:: MATERIAL SHOWN ::
————————

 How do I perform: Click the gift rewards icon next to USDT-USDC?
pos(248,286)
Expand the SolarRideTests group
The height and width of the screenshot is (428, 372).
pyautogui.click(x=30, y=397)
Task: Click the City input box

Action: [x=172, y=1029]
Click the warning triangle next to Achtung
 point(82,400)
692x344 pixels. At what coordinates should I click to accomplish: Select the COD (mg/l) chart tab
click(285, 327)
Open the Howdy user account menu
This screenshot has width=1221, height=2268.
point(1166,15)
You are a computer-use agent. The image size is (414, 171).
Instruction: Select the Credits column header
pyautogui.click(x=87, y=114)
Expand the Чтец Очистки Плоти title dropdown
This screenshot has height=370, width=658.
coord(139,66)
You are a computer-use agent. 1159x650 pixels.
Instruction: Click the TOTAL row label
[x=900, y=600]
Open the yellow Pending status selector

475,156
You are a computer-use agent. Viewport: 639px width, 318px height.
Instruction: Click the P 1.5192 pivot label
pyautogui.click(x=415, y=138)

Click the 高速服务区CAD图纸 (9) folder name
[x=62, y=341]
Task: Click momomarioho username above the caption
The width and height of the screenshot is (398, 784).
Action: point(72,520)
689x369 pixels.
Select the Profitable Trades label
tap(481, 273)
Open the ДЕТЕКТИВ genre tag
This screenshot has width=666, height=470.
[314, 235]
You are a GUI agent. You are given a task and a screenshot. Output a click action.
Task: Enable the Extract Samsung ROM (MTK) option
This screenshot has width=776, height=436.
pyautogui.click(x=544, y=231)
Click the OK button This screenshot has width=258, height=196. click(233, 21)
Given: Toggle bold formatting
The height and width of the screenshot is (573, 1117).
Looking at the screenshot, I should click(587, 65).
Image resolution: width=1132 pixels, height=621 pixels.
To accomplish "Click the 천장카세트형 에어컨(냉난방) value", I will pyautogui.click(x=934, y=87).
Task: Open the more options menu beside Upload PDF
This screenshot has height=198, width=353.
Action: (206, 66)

————————

:: TO BE DONE ::
Retype the records from the line containing "Given: Toggle bold formatting" through the end of the records, without changing anything.

:: RESPONSE TO THIS EXERCISE ::
Given: Toggle bold formatting
The height and width of the screenshot is (573, 1117).
Looking at the screenshot, I should click(587, 65).
Image resolution: width=1132 pixels, height=621 pixels.
To accomplish "Click the 천장카세트형 에어컨(냉난방) value", I will pyautogui.click(x=934, y=87).
Task: Open the more options menu beside Upload PDF
This screenshot has height=198, width=353.
Action: (206, 66)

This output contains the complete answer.